The harmonized dataset curated and processed by [4] (the HGDP1KG) represents the largest unified callset of individual-level genotype data currently available without restriction. In this short note, we compared the performance of imputation from low-pass sequence data using this newly released dataset to imputation using the NYGC1KG dataset released by [2]. At a high level, we conclude that imputation performance at SNPs is roughly equivalent between the two panels, especially at shared sites, but that indel imputation using the HGDP1KG performs nontrivially worse. At the same time, the HGDP1KG contains roughly twice as many variants as the NYGC1KG, which enables downstream analysis of a larger catalogue of human genetic variation. Thus, while we will retain the NYGC1KG as the default reference panel used for pipelines on build 38 of the human reference genome, the HGDP1KG panel is now available upon request for any analyses you wish to run on Gencove’s platform.

Bibliography

[1] 1000 Genomes Project Consortium. "A global reference for human genetic variation." Nature 526.7571 (2015): 68.
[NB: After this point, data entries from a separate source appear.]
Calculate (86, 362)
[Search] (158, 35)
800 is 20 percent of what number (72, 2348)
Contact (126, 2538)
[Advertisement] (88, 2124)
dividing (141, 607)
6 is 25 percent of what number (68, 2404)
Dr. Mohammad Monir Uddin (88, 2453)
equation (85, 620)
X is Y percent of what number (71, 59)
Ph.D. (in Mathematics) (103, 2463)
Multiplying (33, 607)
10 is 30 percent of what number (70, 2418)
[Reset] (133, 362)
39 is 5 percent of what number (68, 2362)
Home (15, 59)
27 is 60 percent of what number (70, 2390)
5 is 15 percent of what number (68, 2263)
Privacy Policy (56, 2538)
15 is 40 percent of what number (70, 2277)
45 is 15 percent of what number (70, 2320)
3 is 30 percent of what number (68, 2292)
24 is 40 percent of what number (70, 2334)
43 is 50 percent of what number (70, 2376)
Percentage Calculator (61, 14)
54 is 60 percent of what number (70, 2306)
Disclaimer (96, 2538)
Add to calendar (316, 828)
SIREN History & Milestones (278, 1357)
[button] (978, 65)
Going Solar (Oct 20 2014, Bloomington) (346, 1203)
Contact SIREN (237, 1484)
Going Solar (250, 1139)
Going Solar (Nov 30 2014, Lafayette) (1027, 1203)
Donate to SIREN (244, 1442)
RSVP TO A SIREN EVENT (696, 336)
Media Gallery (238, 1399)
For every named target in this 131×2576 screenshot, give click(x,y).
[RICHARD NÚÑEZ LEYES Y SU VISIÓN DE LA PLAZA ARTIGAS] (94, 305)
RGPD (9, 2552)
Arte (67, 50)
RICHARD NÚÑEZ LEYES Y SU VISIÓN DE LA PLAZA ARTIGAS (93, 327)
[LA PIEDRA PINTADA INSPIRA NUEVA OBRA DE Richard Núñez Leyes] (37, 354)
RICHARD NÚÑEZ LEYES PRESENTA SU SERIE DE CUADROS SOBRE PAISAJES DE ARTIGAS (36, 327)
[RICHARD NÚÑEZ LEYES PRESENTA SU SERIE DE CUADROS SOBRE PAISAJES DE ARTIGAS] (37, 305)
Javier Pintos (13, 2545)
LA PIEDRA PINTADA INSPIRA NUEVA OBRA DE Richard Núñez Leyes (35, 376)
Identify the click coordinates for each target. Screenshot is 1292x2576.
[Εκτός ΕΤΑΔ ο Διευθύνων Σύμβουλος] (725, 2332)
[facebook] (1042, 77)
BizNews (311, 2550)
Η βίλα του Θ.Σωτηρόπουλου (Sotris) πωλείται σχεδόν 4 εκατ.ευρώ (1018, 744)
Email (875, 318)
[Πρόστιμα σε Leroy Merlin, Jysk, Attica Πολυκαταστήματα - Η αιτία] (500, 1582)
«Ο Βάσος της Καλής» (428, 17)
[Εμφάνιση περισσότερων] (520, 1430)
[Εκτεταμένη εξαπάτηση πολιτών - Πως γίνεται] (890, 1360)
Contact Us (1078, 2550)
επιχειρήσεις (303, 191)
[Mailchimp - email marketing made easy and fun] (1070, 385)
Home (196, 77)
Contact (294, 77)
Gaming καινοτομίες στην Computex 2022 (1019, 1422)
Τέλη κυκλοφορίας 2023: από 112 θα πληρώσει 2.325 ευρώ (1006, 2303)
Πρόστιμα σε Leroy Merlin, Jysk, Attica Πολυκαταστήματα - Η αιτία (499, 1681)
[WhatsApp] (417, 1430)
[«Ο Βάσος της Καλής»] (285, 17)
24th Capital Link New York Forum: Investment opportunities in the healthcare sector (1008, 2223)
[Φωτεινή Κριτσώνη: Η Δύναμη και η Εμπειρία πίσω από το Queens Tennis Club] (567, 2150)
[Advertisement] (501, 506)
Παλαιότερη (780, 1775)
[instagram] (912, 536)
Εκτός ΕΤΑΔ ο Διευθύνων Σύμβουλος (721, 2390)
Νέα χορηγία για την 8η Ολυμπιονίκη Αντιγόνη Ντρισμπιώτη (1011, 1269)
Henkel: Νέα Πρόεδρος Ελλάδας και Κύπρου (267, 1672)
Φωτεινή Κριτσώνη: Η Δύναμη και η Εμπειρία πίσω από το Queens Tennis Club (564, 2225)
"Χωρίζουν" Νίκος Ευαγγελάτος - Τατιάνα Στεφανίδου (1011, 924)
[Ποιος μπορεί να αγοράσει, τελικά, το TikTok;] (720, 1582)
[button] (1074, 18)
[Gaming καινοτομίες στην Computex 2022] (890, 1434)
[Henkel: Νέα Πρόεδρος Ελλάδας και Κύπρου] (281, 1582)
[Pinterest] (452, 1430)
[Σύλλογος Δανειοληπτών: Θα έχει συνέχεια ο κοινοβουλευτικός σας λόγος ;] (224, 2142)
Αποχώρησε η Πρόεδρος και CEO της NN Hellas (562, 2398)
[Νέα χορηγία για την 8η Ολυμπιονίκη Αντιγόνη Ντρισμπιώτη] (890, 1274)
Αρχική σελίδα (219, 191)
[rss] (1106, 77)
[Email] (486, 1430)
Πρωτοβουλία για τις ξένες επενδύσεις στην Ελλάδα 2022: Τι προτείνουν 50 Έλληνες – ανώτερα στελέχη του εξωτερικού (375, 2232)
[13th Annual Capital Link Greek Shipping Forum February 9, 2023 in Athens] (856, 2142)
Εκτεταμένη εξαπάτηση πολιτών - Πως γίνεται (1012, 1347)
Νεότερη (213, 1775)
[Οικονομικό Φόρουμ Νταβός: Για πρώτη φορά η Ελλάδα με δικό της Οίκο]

[2] Byrska-Bishop, Marta, et al. "High-coverage whole-genome sequencing of the expanded 1000 Genomes Project cohort including 602 trios." Cell 185.18 (2022): 3426-3440.

[3] Bergström, Anders, et al. "Insights into human genetic variation and population history from 929 diverse genomes." Science 367.6484 (2020): eaay5012.

[4] Koenig, Zan, et al. "A harmonized public resource of deeply sequenced diverse human genomes." bioRxiv (2023): 2023-01.

[5] Rubinacci, Simone, et al. "Efficient phasing and imputation of low-coverage sequencing data using large reference panels." Nature Genetics 53.1 (2021): 120-126.